In the fall the cabbages were harvested. This was about the last of October. George pulled them up by the roots. He found some of the heads rather soft, some bursting open. As it does not pay to keep such cabbage over, these were fed to the cattle—a gift, George called it, to pay for the fertilizer.
All the fine solid heads are worth storing. In order to get nice white inner leaves, as the head begins to form break and bend over the outer leaves and those that protect the inner ones. It is a sort of blanching or bleaching process. Two hundred fine firm heads were the result of the work of this boy.
"What are you going to do with all these, I'd like to know?" asked Jack.
"I expect to store a number of them—one hundred and fifty, I should say. I'm going to give away fifty. In the winter I hope to sell about one hundred of my stored ones."
George's way of storing cabbages is a good one. A spot was ploughed in the orchard between the rows of trees. Then the cabbages were piled in a neat pile roots up, one cabbage fitting into the other. All about and over this heap a layer of straw about four inches thick was placed. To hold the pile in place stakes were driven in about its base. To hold the straw, branches were placed over the whole and boards put on last. The straw packing kept the cabbage from freezing. If George's father had had a good tight shed the cabbage could have been stored on shelves in this. The ordinary home cellar is no place for storage of cabbage.
Later in the winter he sold one hundred heads of cabbage to the markets in a near-by city. These he sold at two cents per head. They kept fifty at home.
The boys tried long and hard to find out where the other fifty went. But George would not tell. There was an orphans' home some few miles from the village. It seems that at one time an appeal had been made at the school to the boys and girls to give whatever they could to this home. At that time George had nothing to give. No one knew how badly the boy felt, so as his cabbages grew the lad made a pledge with himself to give one quarter of his cabbage to this home. One evening in late October, George had hitched up an old farm horse, loaded his cabbage in, and had driven over to the home.

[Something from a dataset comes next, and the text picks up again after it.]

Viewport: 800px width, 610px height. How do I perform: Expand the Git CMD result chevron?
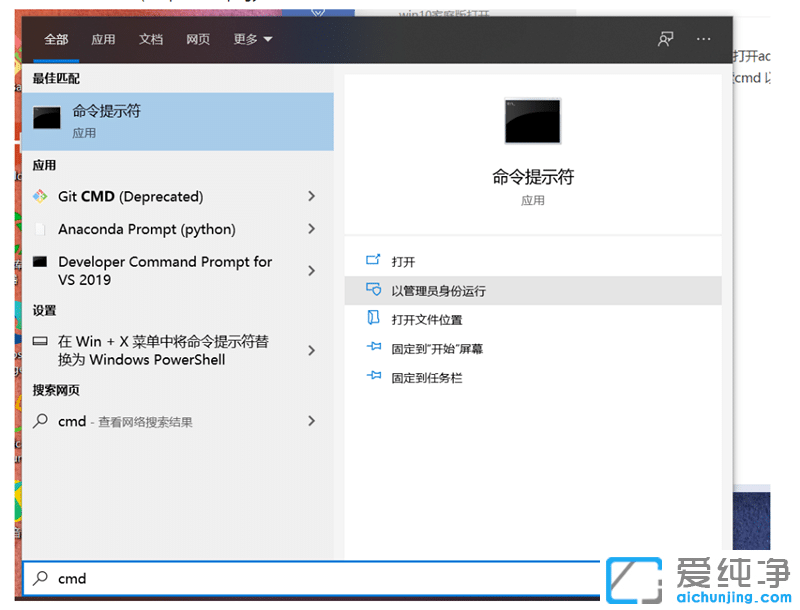pyautogui.click(x=311, y=196)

The Chief learned of his kindness one December evening, when he visited the matron to see about Christmas gifts for the children. She told him that one evening in the fall a bashful lad had brought a load of cabbage to her, but would not tell his name. As the man walked home he thought of the really splendid ending of George's cabbage experiment. After all a garden reaches its real work when some of its product is given to those who are in need.
"Now I see," said The Chief out loud, as he walked past George's house on his homeward way, "why George made out of his garden so much less than the others. I never could understand why he lost the prize. I am glad there are boys who care less for money than for other things."